This is probably the most most horrific pit bull story I’ve covered, yet.

Mom hospitalized after her 2 kids killed in pit bull attack

A Tennessee mother-of-two is now in stable condition with “stitches and bite marks over her entire body” after attempting to intervene when her two pit bulls mauled her toddlers to death Wednesday.

Kirstie Jane Bennard, 30, was severely injured by the dogs when she tried to pull them off of her 5-month-old boy, Hollace Dean, and 2-year-old girl, Lilly Jane, just outside of their home in Shelby County, Tennessee.

Both of the children were pronounced dead at the scene, according to a Twitter post made by Shelby County Sheriff’s Office.

The pets, Cheech and Mia, were a part of the family for more than eight years without a violent incident, Kelsey Canfield — best friend of Bennard — told Fox News Digital.

Tell me again how pit bulls are loving nanny dogs.

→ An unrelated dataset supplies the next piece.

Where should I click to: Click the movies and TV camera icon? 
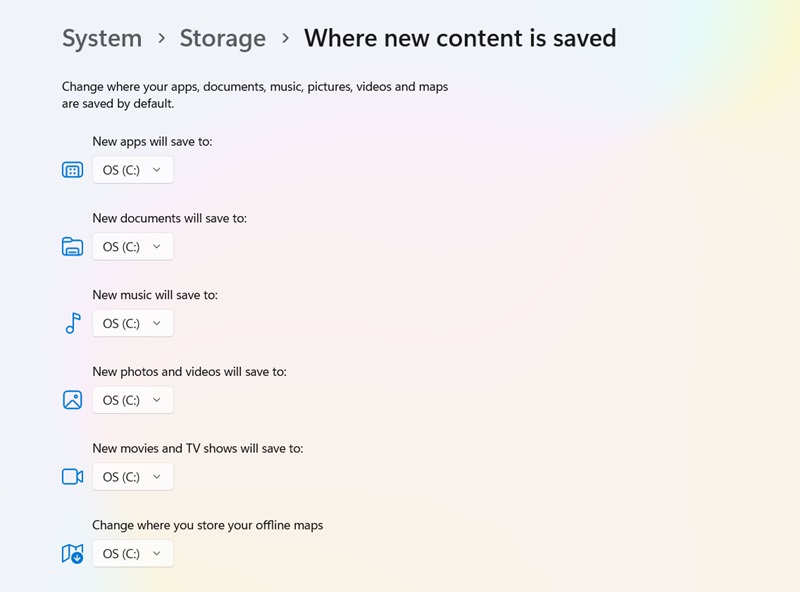(x=71, y=476)
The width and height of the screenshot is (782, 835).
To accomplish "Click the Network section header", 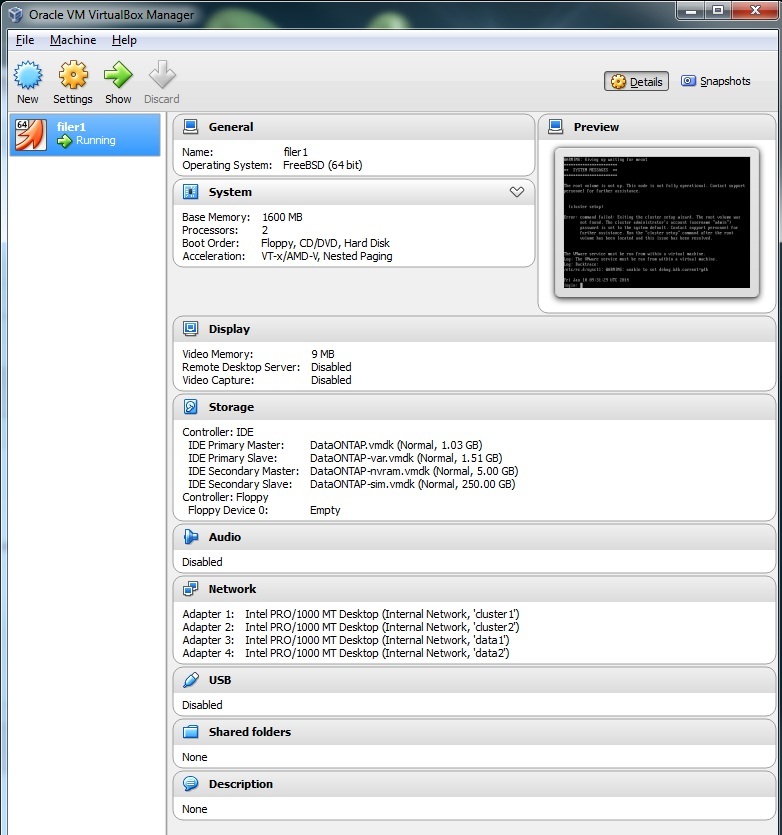I will point(232,589).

These were family pets for eight years that suddenly went pit bull and killed both of the family’s children.

Both of the family’s children.

This mother and father have to bury both of their children because of their family dogs.

I’m a dog person.  I have two dogs and two children.  I love my dogs.  I also have dogs with long breed histories of being great with children and not mauling them.

I continue to collect and archive stores of pit bull maulings.

I keep saying it over and over again.  Bring a pit bull near my children and I will shoot it.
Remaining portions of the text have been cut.